Hypoxia in tumors is generally associated with chemoresistance and radioresistance. However, the correlation between the heterodimeric hypoxia-inducible factor-1 (HIF-1) and the multidrug resistance transporter P-glycoprotein (P-gp) has not been investigated. Herein, we demonstrate that with increasing size of DU-145 prostate multicellular tumor spheroids the pericellular oxygen pressure and the generation of reactive oxygen species decreased, whereas the alpha-subunit of HIF-1 (HIF-1alpha) and P-gp were up-regulated. Furthermore, P-gp was up-regulated under experimental physiological hypoxia and chemical hypoxia induced by either cobalt chloride or desferrioxamine.
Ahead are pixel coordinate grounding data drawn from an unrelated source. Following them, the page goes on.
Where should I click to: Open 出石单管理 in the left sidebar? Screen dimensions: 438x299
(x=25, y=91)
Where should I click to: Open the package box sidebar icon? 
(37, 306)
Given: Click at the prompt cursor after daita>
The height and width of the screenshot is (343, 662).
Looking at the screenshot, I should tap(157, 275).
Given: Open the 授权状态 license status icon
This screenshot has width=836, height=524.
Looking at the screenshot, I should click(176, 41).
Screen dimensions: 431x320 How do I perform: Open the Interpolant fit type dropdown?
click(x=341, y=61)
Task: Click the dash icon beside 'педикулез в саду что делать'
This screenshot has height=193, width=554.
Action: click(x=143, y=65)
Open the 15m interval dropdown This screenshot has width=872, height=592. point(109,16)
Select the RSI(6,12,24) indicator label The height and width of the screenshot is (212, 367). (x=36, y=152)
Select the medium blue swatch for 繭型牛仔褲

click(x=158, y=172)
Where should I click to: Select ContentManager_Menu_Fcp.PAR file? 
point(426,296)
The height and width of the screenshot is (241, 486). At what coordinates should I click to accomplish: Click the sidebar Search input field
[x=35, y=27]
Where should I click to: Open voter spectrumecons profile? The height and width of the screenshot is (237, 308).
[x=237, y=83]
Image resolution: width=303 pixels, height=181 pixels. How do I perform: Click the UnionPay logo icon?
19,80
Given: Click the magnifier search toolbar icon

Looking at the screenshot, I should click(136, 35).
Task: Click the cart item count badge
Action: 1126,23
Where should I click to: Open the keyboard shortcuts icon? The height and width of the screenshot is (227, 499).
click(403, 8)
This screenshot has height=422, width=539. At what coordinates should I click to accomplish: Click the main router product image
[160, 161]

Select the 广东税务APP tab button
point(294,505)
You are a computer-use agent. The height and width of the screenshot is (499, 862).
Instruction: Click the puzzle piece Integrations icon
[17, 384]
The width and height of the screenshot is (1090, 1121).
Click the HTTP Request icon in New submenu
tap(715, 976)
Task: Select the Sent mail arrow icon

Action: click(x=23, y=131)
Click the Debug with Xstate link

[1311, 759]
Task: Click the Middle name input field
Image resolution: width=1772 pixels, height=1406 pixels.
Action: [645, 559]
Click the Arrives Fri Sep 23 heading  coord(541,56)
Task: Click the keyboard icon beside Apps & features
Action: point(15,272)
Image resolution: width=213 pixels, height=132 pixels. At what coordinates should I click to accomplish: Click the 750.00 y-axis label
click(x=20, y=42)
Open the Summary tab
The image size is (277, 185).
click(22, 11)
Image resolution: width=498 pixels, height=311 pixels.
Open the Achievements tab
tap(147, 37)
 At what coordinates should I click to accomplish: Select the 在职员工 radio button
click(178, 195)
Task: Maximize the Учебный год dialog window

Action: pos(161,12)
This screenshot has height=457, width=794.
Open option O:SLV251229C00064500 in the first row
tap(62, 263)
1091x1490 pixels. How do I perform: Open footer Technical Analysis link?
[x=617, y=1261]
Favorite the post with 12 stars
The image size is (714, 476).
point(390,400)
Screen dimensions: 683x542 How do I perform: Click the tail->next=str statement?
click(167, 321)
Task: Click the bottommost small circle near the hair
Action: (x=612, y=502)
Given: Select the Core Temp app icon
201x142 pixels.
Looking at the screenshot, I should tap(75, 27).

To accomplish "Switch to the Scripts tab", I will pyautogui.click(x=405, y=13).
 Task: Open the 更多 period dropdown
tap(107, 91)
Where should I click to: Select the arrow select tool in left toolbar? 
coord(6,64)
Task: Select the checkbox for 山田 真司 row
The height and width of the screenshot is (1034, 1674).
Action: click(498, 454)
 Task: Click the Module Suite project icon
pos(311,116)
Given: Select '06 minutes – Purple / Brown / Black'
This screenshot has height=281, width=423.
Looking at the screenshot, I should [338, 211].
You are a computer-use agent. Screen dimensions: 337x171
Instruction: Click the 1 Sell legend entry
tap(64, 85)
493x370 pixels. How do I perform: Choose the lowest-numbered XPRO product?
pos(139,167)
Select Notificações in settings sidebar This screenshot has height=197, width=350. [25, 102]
The pro-oxidants H2O2 and buthionine sulfoximine down-regulated HIF-1alpha and P-gp, whereas up-regulation was achieved with the radical scavengers dehydroascorbate, N-acetylcysteine, and vitamin E. The correlation of HIF-1alpha and P-gp expression was validated by the use of hepatoma tumor spheroids that were either wild type (Hepa1) or mutant (Hepa1C4) for aryl hydrocarbon receptor nuclear translocator (ARNT), i.e., HIF-1beta. Chemical hypoxia robustly increased HIF-1alpha as well as P-gp expression in Hepa1 tumor spheroids, whereas no changes were observed in Hepa1C4 spheroids. Hence, our data demonstrate that expression of P-gp in multicellular tumor spheroids is under the control of HIF-1.